• [PROBLEM TO SOLVE] Find the line containing "617x398 pixels." in the material below, then please transcribe it and each line after it exactly, without the pictures.

• [TASK INPUT]
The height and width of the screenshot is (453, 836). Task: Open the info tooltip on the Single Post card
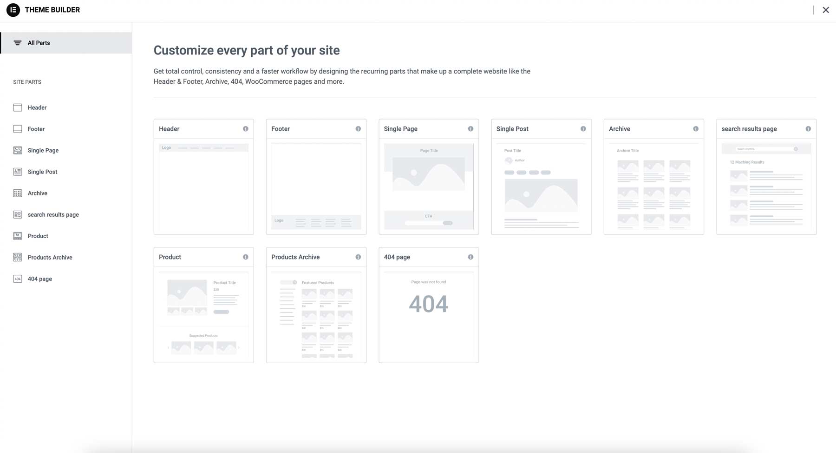(x=583, y=129)
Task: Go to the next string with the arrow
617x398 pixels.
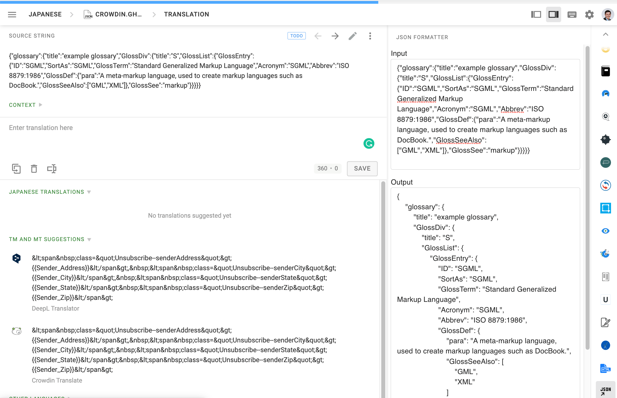Action: click(x=335, y=36)
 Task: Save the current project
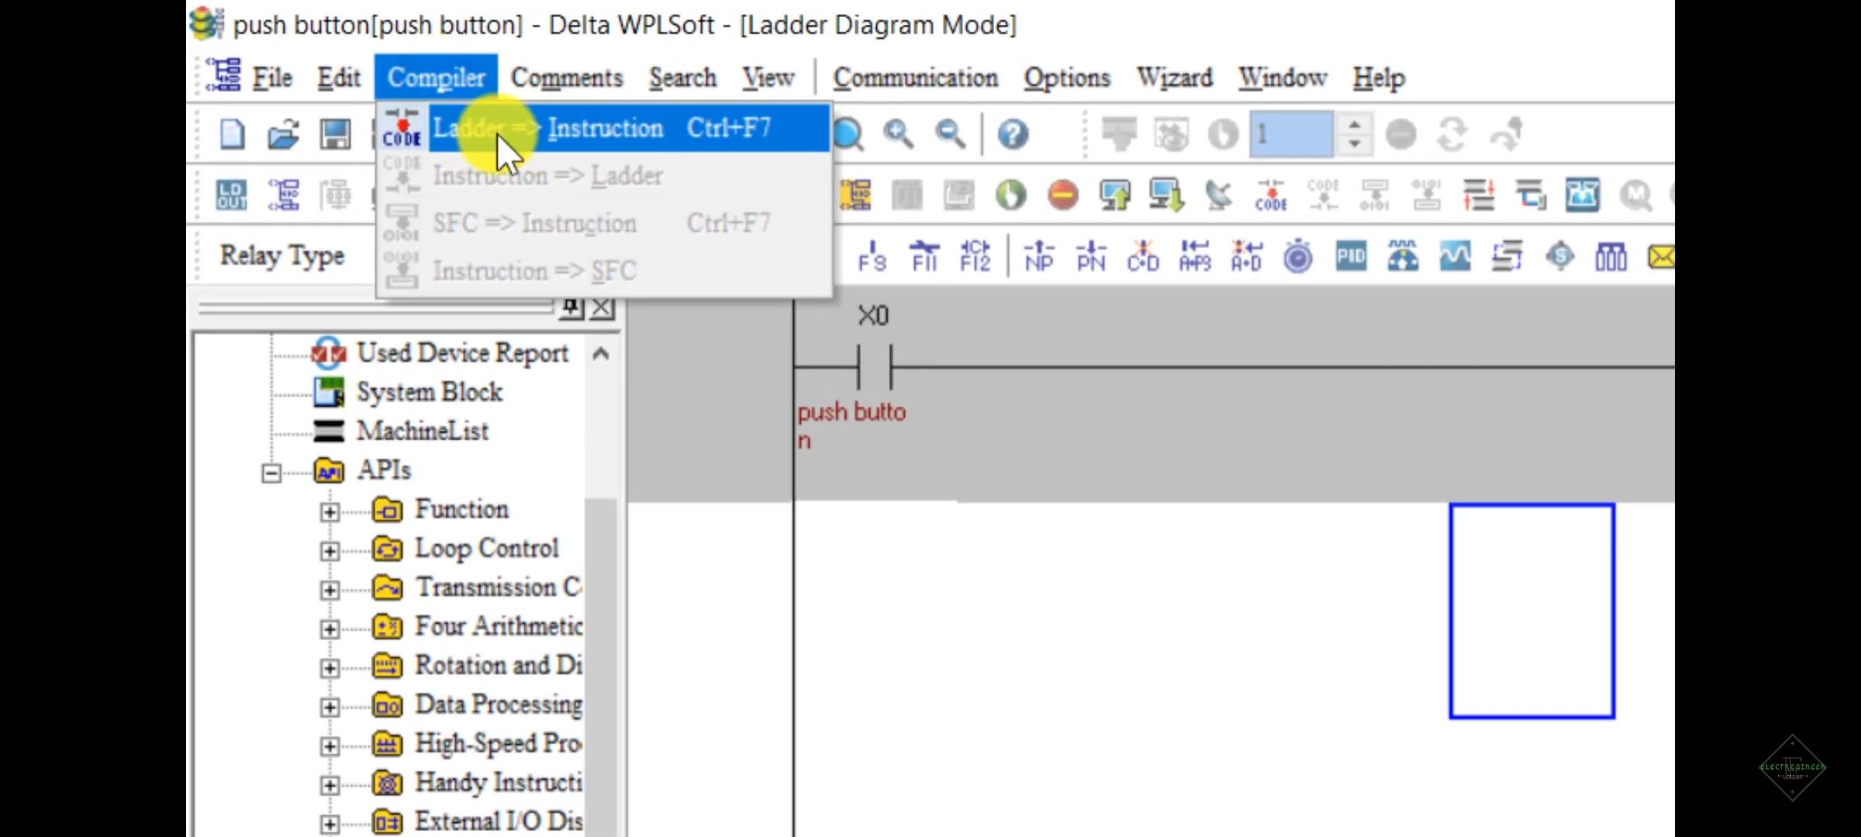click(333, 133)
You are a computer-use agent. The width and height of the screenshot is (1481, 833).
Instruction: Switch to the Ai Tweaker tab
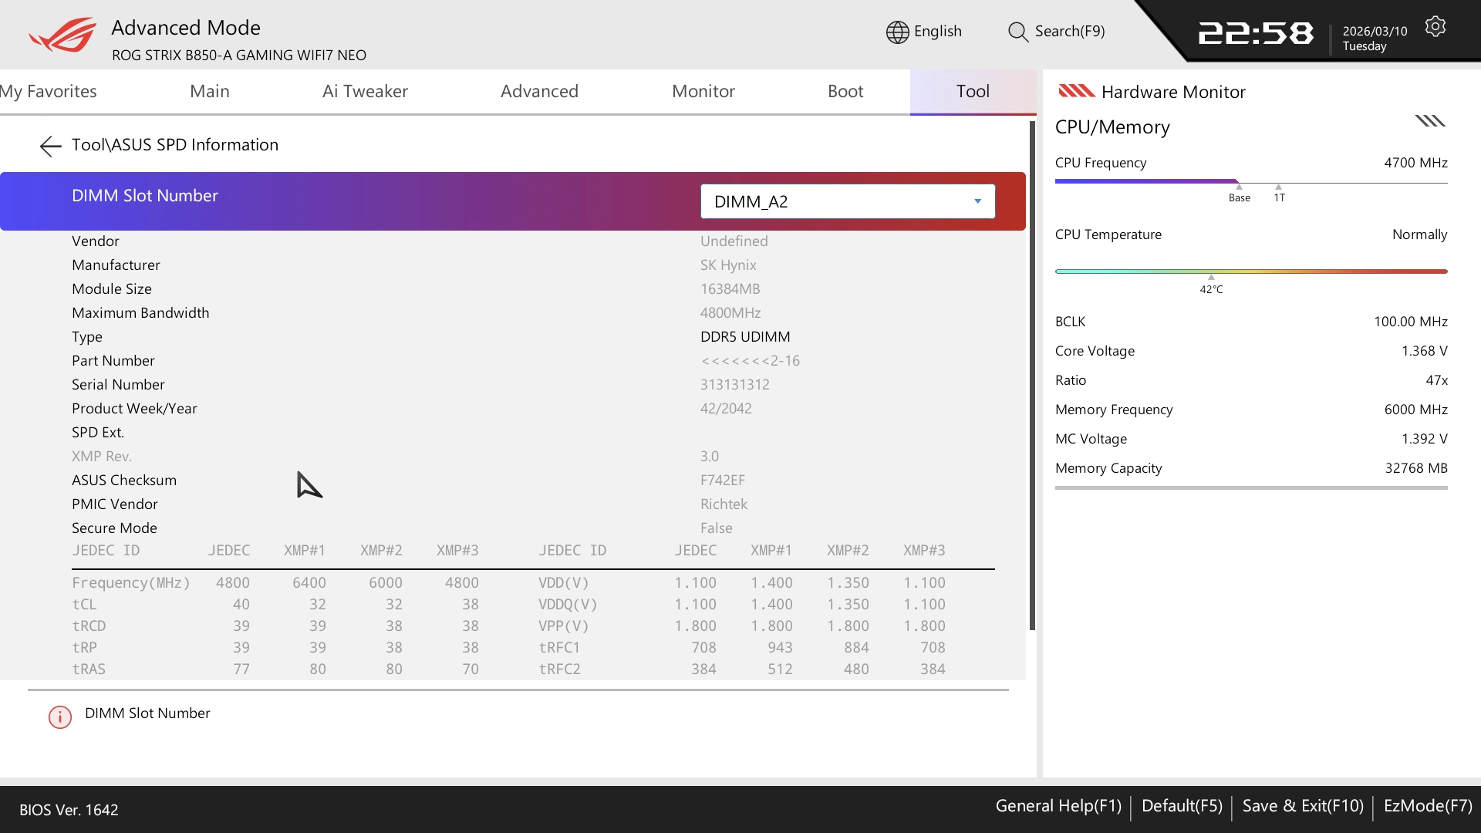click(x=365, y=91)
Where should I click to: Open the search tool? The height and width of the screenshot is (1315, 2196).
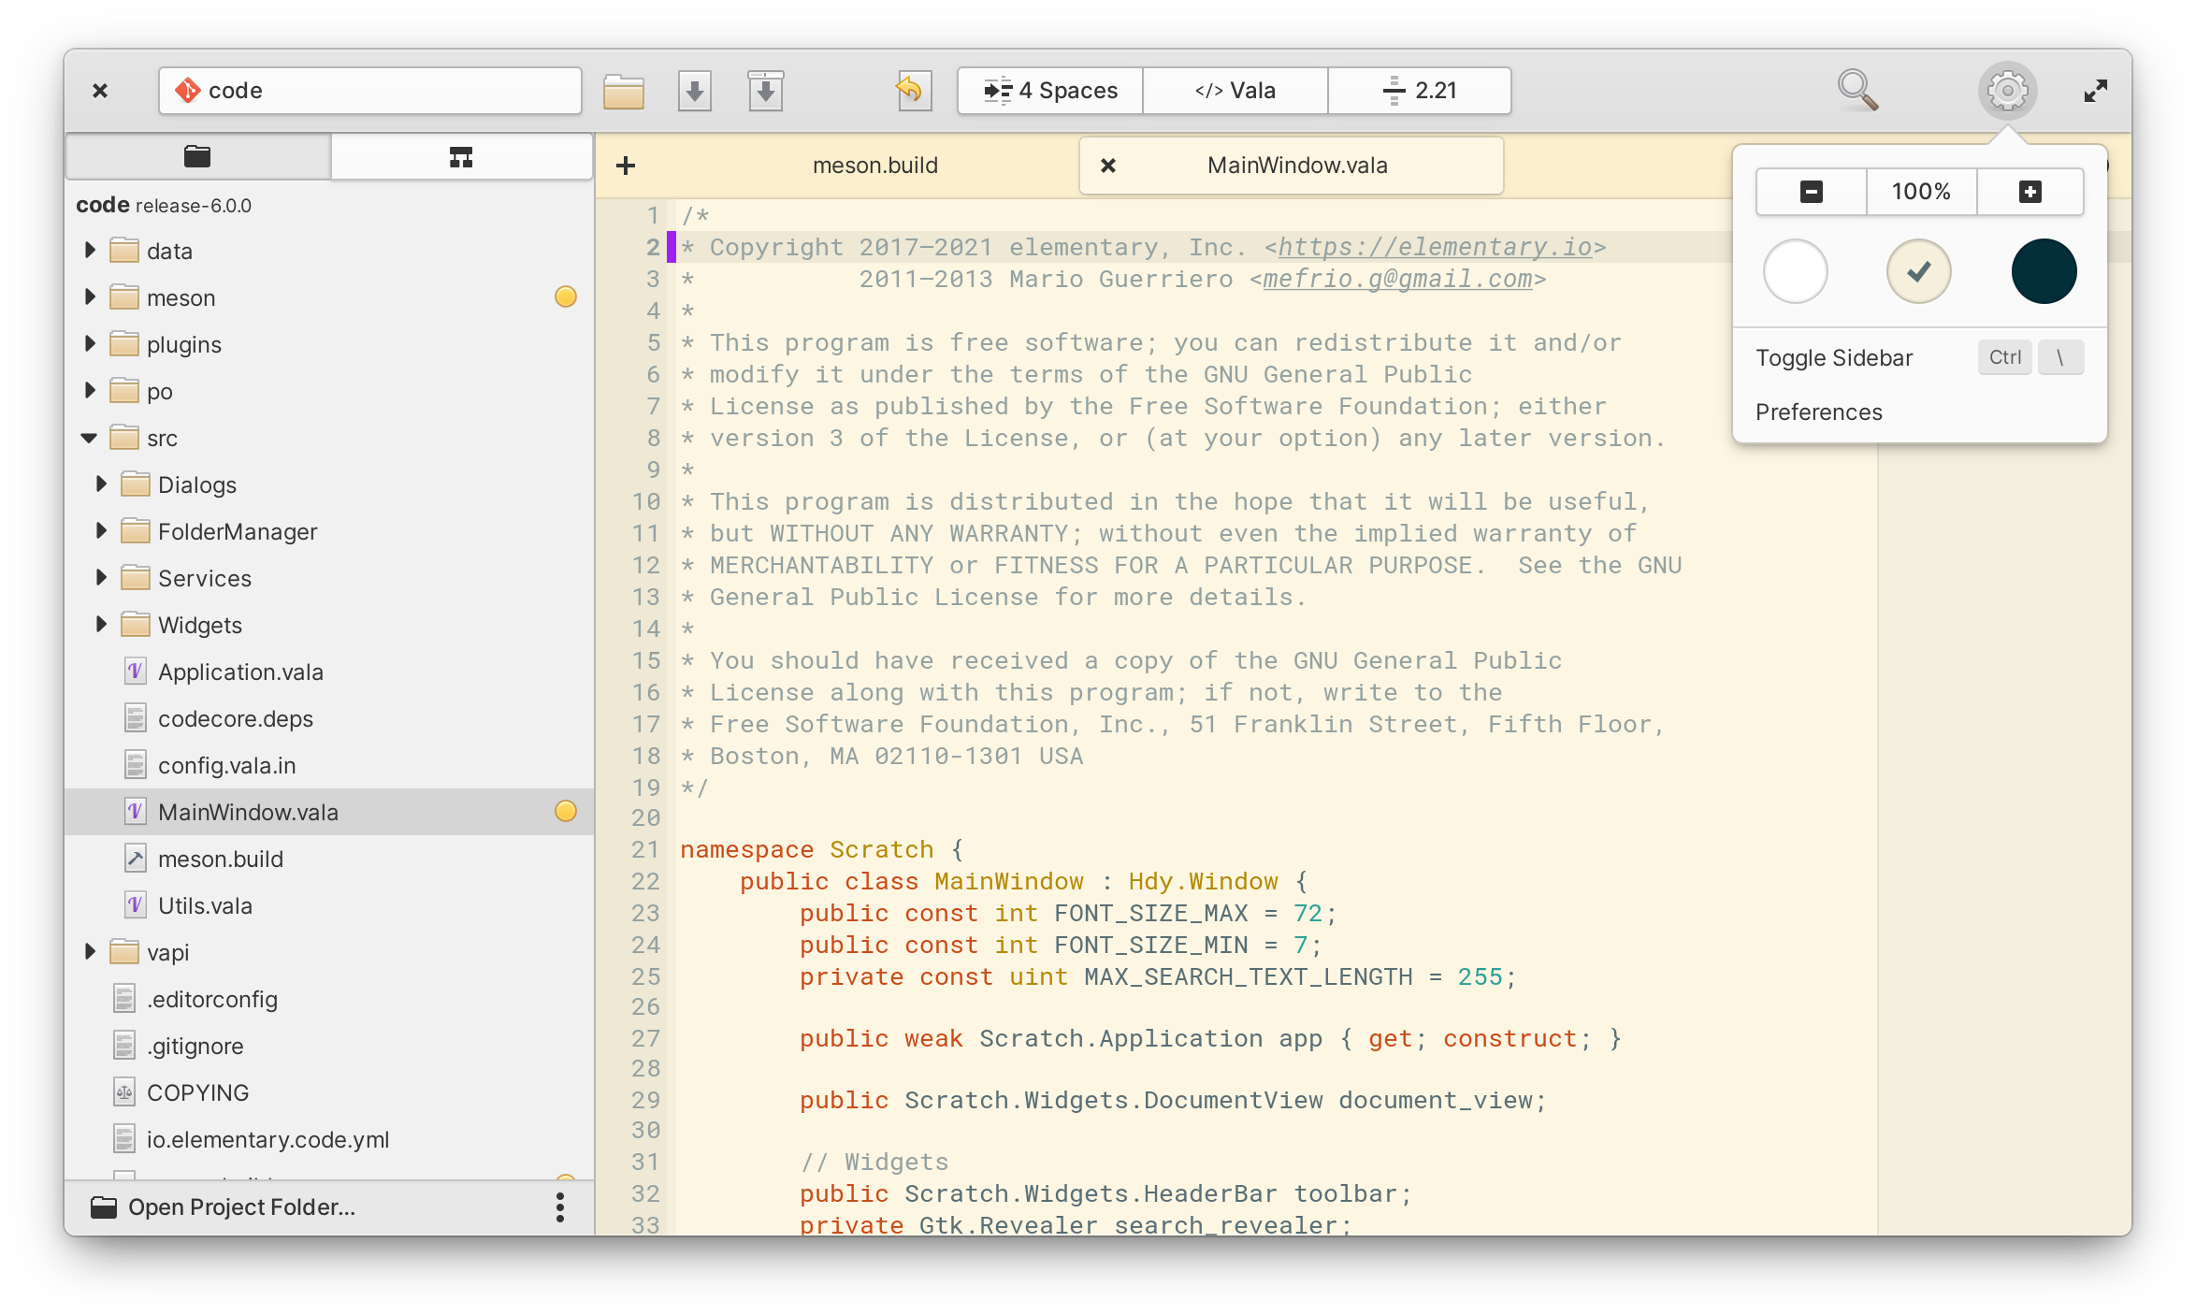(x=1857, y=90)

• [ANSWER SPACE]
617x398 pixels.
Action: click(x=335, y=36)
 Task: Save the current project
click(333, 133)
You are a computer-use agent. The width and height of the screenshot is (1481, 833).
Instruction: Switch to the Ai Tweaker tab
click(x=365, y=91)
Where should I click to: Open the search tool? The height and width of the screenshot is (1315, 2196).
(x=1857, y=90)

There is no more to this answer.